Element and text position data

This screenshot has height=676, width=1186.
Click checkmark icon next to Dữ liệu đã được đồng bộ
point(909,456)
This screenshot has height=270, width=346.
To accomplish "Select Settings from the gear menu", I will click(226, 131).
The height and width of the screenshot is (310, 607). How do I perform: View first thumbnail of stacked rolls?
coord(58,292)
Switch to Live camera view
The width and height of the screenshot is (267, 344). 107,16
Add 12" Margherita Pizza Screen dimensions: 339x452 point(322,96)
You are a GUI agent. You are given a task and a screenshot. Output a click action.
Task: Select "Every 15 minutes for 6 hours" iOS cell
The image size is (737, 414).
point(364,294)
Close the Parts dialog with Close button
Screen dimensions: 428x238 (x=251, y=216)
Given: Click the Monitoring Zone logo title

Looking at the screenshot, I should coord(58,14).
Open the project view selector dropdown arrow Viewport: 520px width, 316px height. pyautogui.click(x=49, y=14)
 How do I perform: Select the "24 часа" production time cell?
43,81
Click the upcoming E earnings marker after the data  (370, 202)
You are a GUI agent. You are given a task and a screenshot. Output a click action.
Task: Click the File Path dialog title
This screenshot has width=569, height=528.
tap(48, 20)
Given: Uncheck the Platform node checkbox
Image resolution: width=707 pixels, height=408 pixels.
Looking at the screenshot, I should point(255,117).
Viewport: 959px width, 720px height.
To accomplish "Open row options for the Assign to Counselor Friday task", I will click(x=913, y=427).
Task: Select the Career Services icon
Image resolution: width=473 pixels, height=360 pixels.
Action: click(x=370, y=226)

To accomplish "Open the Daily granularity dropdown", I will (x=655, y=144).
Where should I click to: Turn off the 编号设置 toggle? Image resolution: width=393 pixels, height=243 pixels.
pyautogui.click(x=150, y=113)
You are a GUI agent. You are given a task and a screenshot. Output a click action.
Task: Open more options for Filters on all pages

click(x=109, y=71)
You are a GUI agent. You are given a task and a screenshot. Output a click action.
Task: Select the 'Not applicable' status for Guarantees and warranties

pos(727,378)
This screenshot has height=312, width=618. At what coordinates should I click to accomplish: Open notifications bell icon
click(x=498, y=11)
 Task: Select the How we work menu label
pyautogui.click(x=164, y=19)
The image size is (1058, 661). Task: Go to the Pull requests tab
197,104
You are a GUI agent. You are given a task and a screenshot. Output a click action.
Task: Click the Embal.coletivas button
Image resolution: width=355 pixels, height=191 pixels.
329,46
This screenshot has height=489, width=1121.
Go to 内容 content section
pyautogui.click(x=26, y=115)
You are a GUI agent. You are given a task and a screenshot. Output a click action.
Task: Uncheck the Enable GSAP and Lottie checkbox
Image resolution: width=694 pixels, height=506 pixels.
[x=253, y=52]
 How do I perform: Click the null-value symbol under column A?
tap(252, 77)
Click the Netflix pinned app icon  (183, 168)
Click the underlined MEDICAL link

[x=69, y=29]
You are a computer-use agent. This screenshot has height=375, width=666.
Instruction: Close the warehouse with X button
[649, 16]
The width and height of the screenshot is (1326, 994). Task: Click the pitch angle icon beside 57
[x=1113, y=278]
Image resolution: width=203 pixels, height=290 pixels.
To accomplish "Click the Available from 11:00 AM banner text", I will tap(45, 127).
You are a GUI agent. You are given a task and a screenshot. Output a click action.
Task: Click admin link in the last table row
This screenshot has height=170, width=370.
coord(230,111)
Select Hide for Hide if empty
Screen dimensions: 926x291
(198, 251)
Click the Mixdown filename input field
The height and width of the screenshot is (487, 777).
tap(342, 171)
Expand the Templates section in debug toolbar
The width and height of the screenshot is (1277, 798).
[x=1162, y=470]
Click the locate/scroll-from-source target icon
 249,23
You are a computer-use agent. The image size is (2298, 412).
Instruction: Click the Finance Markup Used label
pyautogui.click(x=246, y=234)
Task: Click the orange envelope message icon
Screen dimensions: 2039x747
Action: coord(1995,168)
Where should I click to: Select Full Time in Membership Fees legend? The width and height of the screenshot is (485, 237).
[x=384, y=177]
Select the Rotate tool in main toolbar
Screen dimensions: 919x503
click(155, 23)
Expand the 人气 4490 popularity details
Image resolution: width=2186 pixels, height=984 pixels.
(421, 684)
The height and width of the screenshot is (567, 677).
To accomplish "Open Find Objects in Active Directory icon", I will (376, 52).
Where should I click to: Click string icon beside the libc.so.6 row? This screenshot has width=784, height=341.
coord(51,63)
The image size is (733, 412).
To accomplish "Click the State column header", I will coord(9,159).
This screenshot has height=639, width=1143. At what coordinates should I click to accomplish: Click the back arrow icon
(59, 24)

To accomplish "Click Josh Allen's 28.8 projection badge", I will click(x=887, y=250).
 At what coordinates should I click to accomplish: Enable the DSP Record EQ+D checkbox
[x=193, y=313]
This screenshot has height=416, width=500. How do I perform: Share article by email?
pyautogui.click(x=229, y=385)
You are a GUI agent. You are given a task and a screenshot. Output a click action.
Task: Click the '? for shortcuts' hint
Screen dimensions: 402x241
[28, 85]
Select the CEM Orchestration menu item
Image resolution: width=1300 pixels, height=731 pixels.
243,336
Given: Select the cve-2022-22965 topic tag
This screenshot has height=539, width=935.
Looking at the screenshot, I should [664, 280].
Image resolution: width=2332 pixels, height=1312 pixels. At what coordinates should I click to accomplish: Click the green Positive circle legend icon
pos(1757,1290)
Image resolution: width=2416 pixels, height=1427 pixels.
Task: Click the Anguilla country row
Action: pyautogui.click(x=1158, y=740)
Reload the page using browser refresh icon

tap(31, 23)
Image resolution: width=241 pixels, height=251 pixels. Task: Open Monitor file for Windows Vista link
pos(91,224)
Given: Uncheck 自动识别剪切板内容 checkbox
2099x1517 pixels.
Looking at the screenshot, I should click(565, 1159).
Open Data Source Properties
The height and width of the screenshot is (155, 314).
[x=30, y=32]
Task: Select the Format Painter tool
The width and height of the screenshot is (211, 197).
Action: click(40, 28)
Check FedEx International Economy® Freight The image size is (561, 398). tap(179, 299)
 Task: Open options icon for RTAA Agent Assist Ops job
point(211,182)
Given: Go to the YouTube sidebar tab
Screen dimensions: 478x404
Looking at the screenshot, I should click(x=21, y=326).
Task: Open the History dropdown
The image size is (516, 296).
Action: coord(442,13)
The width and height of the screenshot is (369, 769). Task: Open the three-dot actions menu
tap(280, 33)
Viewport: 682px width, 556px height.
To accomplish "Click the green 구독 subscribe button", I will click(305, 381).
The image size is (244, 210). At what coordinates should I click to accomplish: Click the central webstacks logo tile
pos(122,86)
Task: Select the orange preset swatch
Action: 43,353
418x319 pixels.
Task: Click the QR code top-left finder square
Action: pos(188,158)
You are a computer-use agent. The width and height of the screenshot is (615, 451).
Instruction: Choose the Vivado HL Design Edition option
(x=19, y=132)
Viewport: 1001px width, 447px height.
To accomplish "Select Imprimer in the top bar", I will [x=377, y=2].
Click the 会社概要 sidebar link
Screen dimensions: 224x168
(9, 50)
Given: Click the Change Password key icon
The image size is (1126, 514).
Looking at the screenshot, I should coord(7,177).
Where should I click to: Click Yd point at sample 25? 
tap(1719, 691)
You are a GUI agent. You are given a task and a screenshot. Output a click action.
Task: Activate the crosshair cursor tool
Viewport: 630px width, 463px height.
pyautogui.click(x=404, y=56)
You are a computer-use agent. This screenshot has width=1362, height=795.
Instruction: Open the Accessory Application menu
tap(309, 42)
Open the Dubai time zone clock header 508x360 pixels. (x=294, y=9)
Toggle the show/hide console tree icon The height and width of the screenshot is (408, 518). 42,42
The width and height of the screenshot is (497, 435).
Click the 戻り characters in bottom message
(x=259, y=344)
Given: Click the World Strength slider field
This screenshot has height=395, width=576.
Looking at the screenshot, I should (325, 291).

# [The problem]
Rewrite the data from the beginning through the line containing "dimensions: 339x452 point(322,96)", replacing "Margherita Pizza" with "Pepperoni Pizza" and leaving everything else unchanged.

# [Response to the task]
This screenshot has height=676, width=1186.
Click checkmark icon next to Dữ liệu đã được đồng bộ
point(909,456)
This screenshot has height=270, width=346.
To accomplish "Select Settings from the gear menu", I will click(226, 131).
The height and width of the screenshot is (310, 607). How do I perform: View first thumbnail of stacked rolls?
coord(58,292)
Switch to Live camera view
The width and height of the screenshot is (267, 344). 107,16
Add 12" Pepperoni Pizza Screen dimensions: 339x452 point(322,96)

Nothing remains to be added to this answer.